[RFA] Fix internal error with 'set debug infrun 1' under high load

Message ID 1553461783.1504.3.camel@skynet.be
State New, archived
Headers

Commit Message

Philippe Waroquiers March 24, 2019, 9:09 p.m. UTC
  On Sun, 2019-03-24 at 13:50 -0700, Kevin Buettner wrote:
> Hi Philippe,
> 
> There is definitely a bug in this section of code from infrun.c:
> 
> 	  else if (ws.kind == TARGET_WAITKIND_THREAD_EXITED
> 		   || ws.kind == TARGET_WAITKIND_EXITED
> 		   || ws.kind == TARGET_WAITKIND_SIGNALLED)
> 	    {
> 	      if (debug_infrun)
> 		{
> 		  ptid_t ptid = ptid_t (ws.value.integer);
> 
> 		  fprintf_unfiltered (gdb_stdlog,
> 				      "infrun: %s exited while "
> 				      "stopping threads\n",
> 				      target_pid_to_str (ptid).c_str ());
> 		}
> 	    }
> 
> This line...
> 
> 		  ptid_t ptid = ptid_t (ws.value.integer);
> 
> ...doesn't make sense to me since ws.value.integer is supposed to
> be the exit status for TARGET_WAITKIND_THREAD_EXITED and
> TARGET_WAITKIND_EXITED.
> 
> However, for TARGET_WAITKIND_SIGNALLED, the signal number is in
> ws.value.sig (which, due to being part of a union occupies some
> of the same bytes as ws.value.integer).
> 
> So trying to find the ptid in that manner makes no sense at all.
> 
> I'm guessing that the ptid values are bogus when it does work.
> 
> Does it work when you use 
> 
> 		  ptid_t ptid = ptid_t (event_pid);
> 
> instead?
I guess you mean to only print event_ptid.

Yes, that is working (the proposed patch was printing both
event_ptid and the ptid derived from ws.value.integer, assuming
that sometimes ws.value.integer was something relevant).

Here is the trace I obtain after a few trials under high load:
infrun: stop_all_threads, pass=0, iterations=0
infrun:   Thread 0x7ffff7fcfb40 (LWP 3587) not executing
infrun:   Thread 0x7ffff7310700 (LWP 3632) executing, need stop
[Thread 0x7ffff7310700 (LWP 3632) exited]
infrun: target_wait (-1.0.0, status) =
infrun:   3587.3632.0 [LWP 3632],
infrun:   status->kind = thread exited, status = 0
infrun: LWP 3632 exited while stopping threads
infrun:   Thread 0x7ffff7fcfb40 (LWP 3587) not executing
infrun: stop_all_threads, pass=1, iterations=1
infrun:   Thread 0x7ffff7fcfb40 (LWP 3587) not executing
infrun: stop_all_threads done

The above is obtained with the patch:
  

Comments

Kevin Buettner March 24, 2019, 9:35 p.m.

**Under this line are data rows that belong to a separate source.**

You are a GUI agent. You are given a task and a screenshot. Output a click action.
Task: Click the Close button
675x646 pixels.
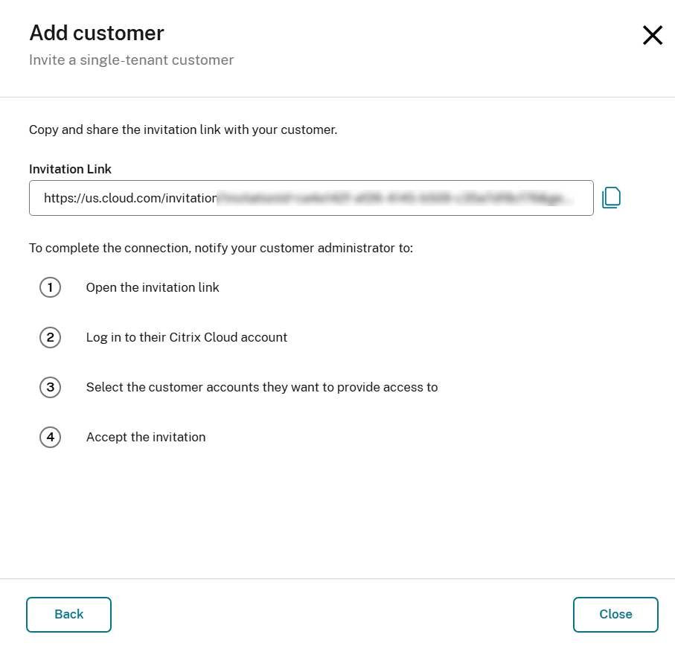[x=615, y=614]
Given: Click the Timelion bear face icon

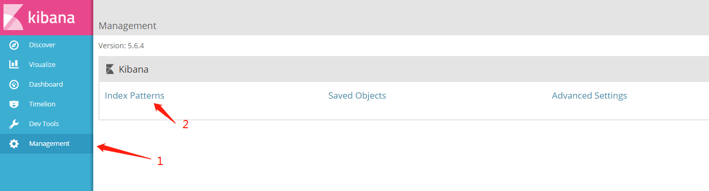Looking at the screenshot, I should point(15,104).
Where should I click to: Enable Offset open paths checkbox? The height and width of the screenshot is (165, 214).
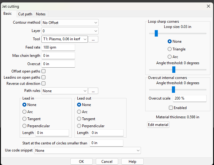tap(43, 71)
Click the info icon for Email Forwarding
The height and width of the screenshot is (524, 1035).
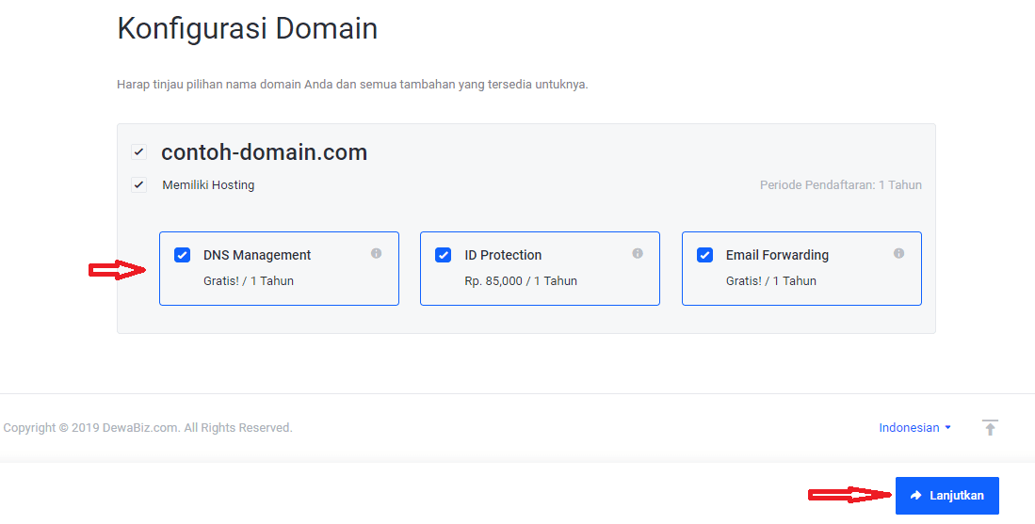point(898,253)
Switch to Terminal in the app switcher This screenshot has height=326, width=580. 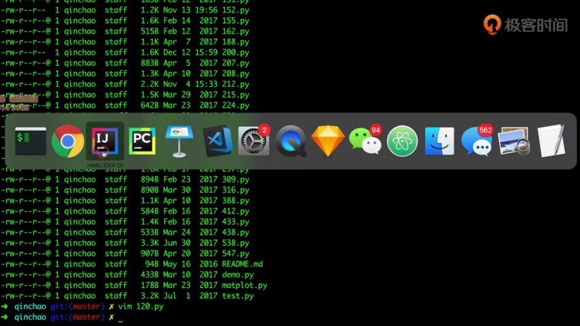[x=31, y=141]
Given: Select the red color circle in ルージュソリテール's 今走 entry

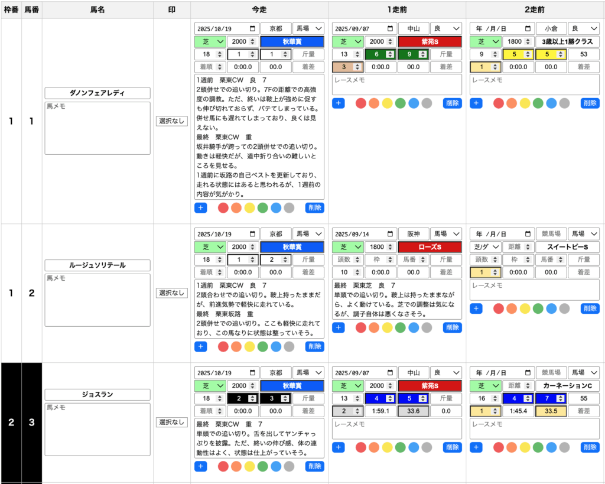Looking at the screenshot, I should click(x=223, y=346).
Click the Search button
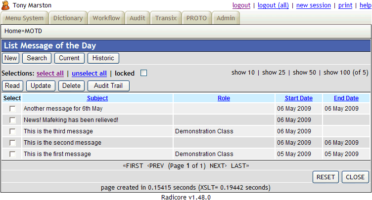This screenshot has width=372, height=200. click(37, 58)
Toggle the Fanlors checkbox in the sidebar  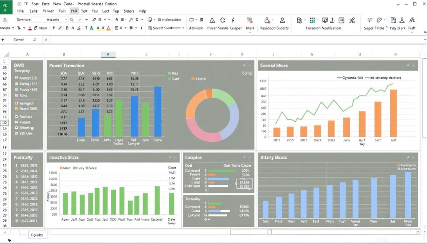[16, 117]
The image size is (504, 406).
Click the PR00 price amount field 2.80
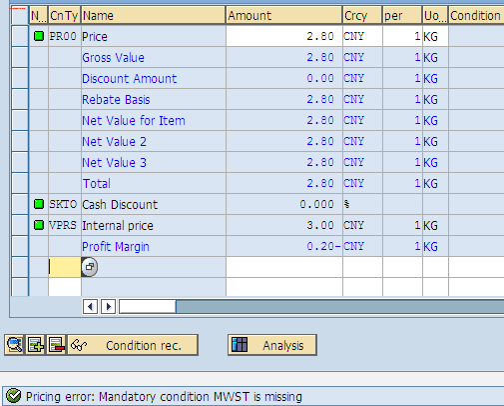click(x=284, y=36)
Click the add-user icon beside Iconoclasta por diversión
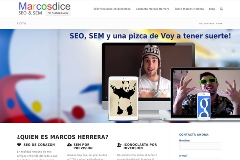This screenshot has height=160, width=240. pyautogui.click(x=119, y=145)
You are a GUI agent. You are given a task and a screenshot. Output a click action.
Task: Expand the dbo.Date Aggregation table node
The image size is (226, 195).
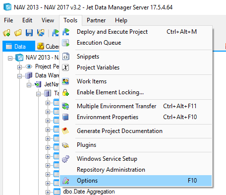[x=48, y=192]
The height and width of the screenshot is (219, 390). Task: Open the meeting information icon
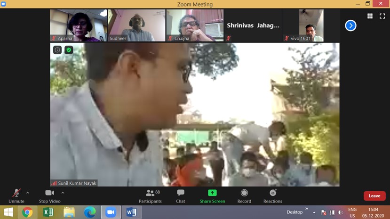57,50
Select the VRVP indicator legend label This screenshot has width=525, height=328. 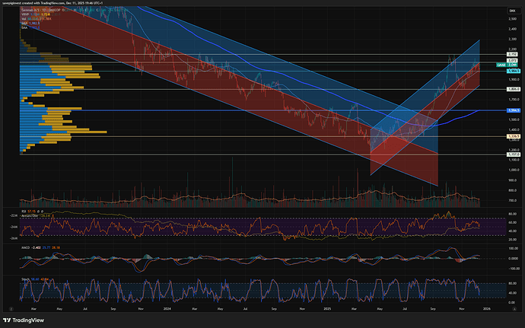coord(25,14)
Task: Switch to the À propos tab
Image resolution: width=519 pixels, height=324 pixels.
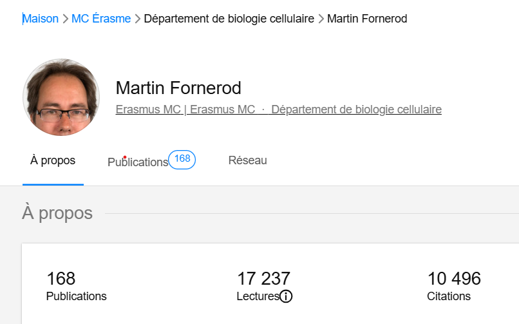Action: point(53,160)
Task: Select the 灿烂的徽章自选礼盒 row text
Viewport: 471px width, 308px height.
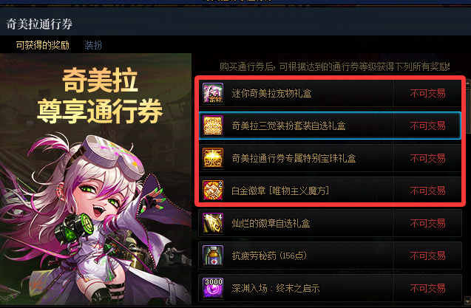Action: tap(271, 223)
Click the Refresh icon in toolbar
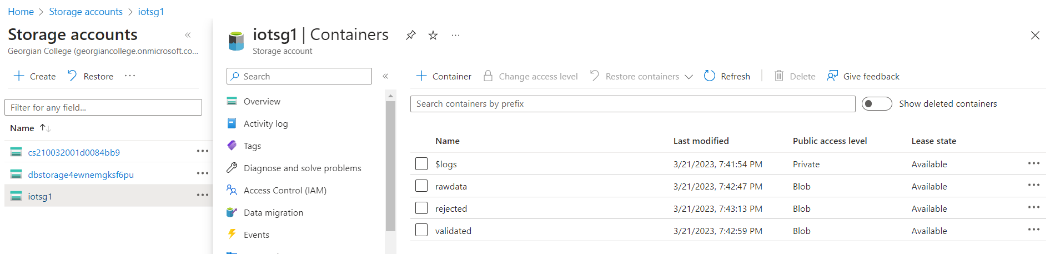1060x254 pixels. point(710,76)
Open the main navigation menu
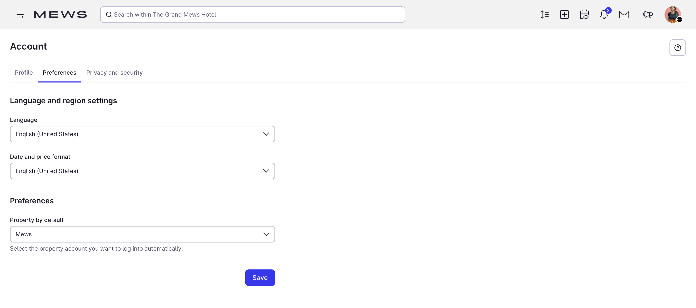The image size is (696, 308). [20, 15]
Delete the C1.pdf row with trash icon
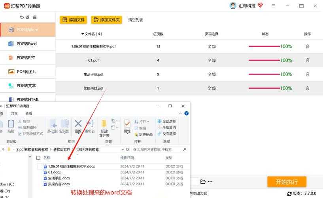323x198 pixels. coord(307,60)
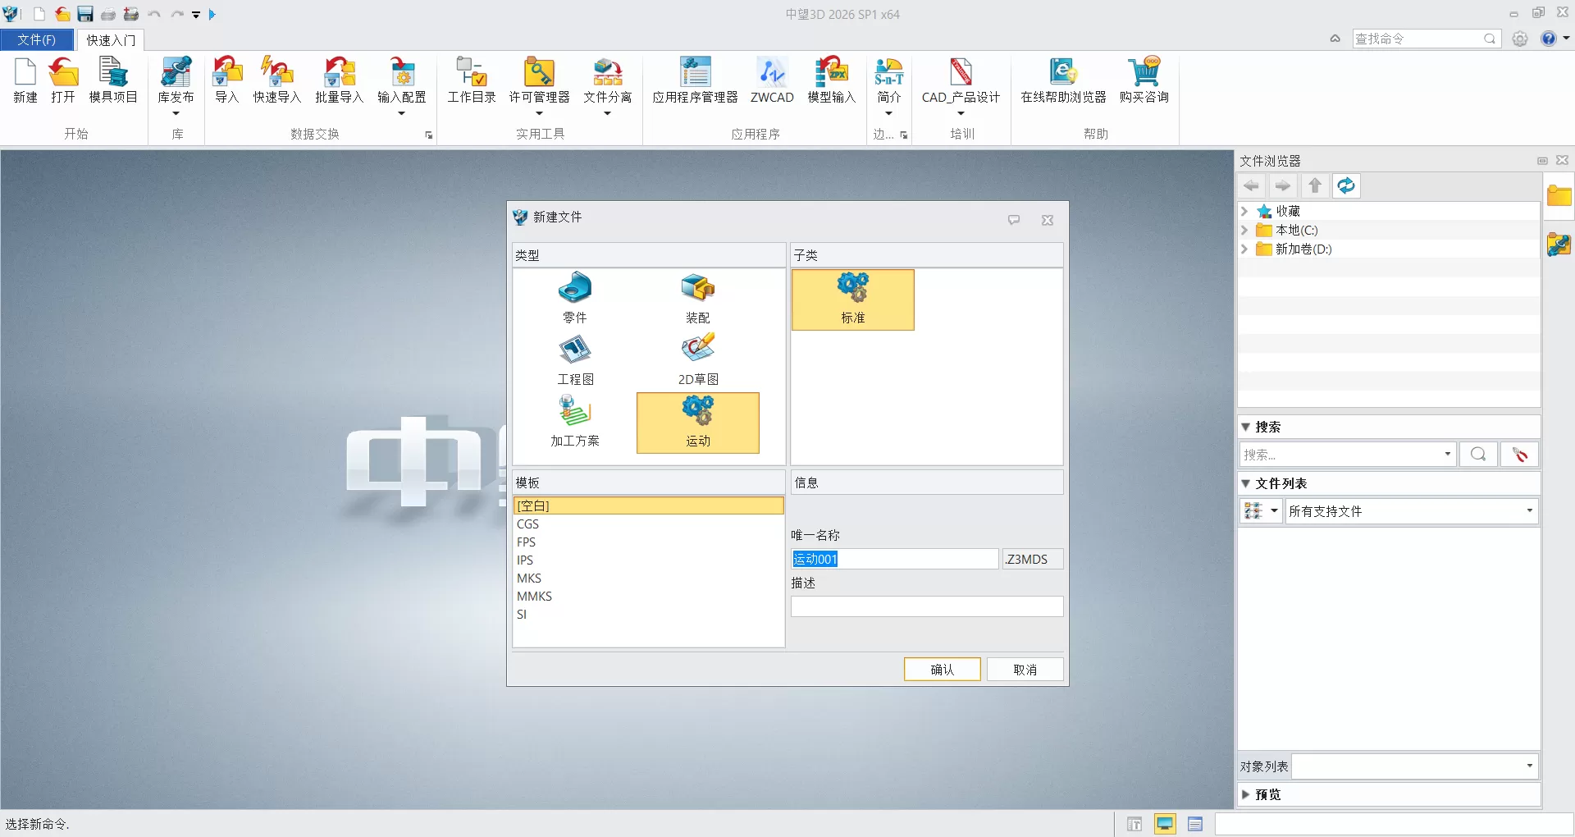Expand the 本地(C:) drive tree node

point(1244,231)
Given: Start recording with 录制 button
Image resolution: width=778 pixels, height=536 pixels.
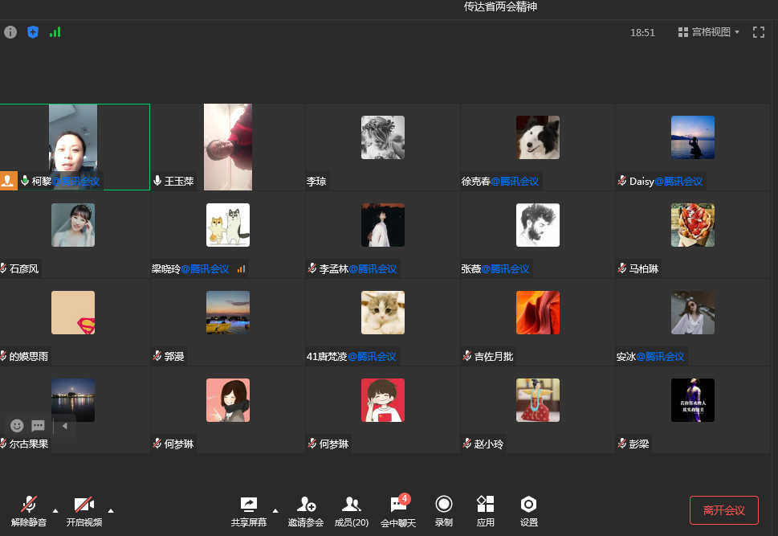Looking at the screenshot, I should pyautogui.click(x=443, y=511).
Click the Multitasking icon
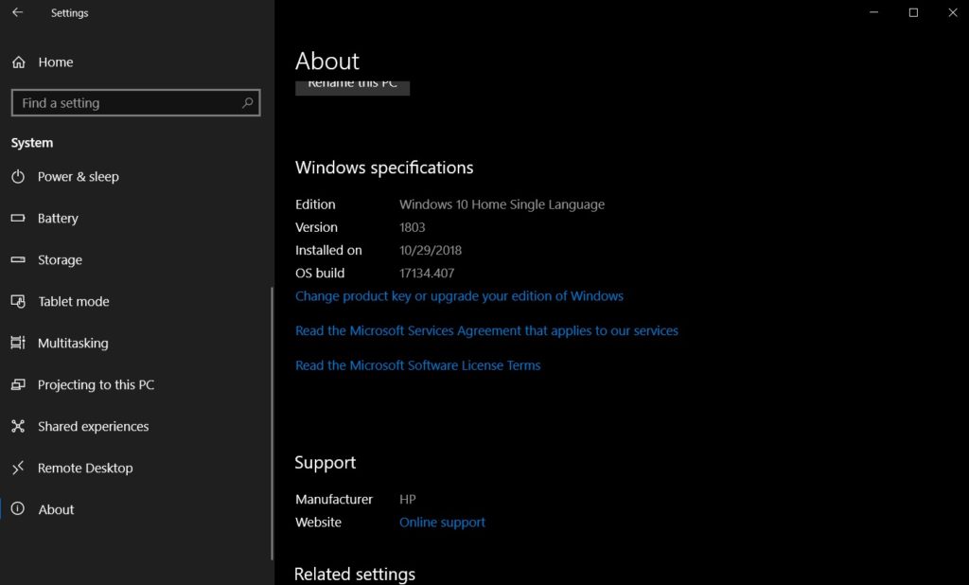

UTC | #1
On Sun, 24 Mar 2019 22:09:43 +0100
Philippe Waroquiers <philippe.waroquiers@skynet.be> wrote:

> On Sun, 2019-03-24 at 13:50 -0700, Kevin Buettner wrote:
> > Hi Philippe,
> > 
> > There is definitely a bug in this section of code from infrun.c:
> > 
> > 	  else if (ws.kind == TARGET_WAITKIND_THREAD_EXITED
> > 		   || ws.kind == TARGET_WAITKIND_EXITED
> > 		   || ws.kind == TARGET_WAITKIND_SIGNALLED)
> > 	    {
> > 	      if (debug_infrun)
> > 		{
> > 		  ptid_t ptid = ptid_t (ws.value.integer);
> > 
> > 		  fprintf_unfiltered (gdb_stdlog,
> > 				      "infrun: %s exited while "
> > 				      "stopping threads\n",
> > 				      target_pid_to_str (ptid).c_str ());
> > 		}
> > 	    }
> > 
> > This line...
> > 
> > 		  ptid_t ptid = ptid_t (ws.value.integer);
> > 
> > ...doesn't make sense to me since ws.value.integer is supposed to
> > be the exit status for TARGET_WAITKIND_THREAD_EXITED and
> > TARGET_WAITKIND_EXITED.
> > 
> > However, for TARGET_WAITKIND_SIGNALLED, the signal number is in
> > ws.value.sig (which, due to being part of a union occupies some
> > of the same bytes as ws.value.integer).
> > 
> > So trying to find the ptid in that manner makes no sense at all.
> > 
> > I'm guessing that the ptid values are bogus when it does work.
> > 
> > Does it work when you use 
> > 
> > 		  ptid_t ptid = ptid_t (event_pid);
> > 
> > instead?  
> I guess you mean to only print event_ptid.
> 
> Yes, that is working (the proposed patch was printing both
> event_ptid and the ptid derived from ws.value.integer, assuming
> that sometimes ws.value.integer was something relevant).
> 
> Here is the trace I obtain after a few trials under high load:
> infrun: stop_all_threads, pass=0, iterations=0
> infrun:   Thread 0x7ffff7fcfb40 (LWP 3587) not executing
> infrun:   Thread 0x7ffff7310700 (LWP 3632) executing, need stop
> [Thread 0x7ffff7310700 (LWP 3632) exited]
> infrun: target_wait (-1.0.0, status) =
> infrun:   3587.3632.0 [LWP 3632],
> infrun:   status->kind = thread exited, status = 0
> infrun: LWP 3632 exited while stopping threads
> infrun:   Thread 0x7ffff7fcfb40 (LWP 3587) not executing
> infrun: stop_all_threads, pass=1, iterations=1
> infrun:   Thread 0x7ffff7fcfb40 (LWP 3587) not executing
> infrun: stop_all_threads done
> 
> The above is obtained with the patch:
> 
> diff --git a/gdb/infrun.c b/gdb/infrun.c
> index ad7892105a..7f1339a917 100644
> --- a/gdb/infrun.c
> +++ b/gdb/infrun.c
> @@ -4365,12 +4365,10 @@ stop_all_threads (void)
>             {
>               if (debug_infrun)
>                 {
> -                 ptid_t ptid = ptid_t (ws.value.integer);
> -
>                   fprintf_unfiltered (gdb_stdlog,
>                                       "infrun: %s exited while "
>                                       "stopping threads\n",
> -                                     target_pid_to_str (ptid).c_str ());
> +                                     target_pid_to_str (event_ptid).c_str ());
>                 }
>             }
>           else
> 

You make a good point about trying to make use of ws.value.integer.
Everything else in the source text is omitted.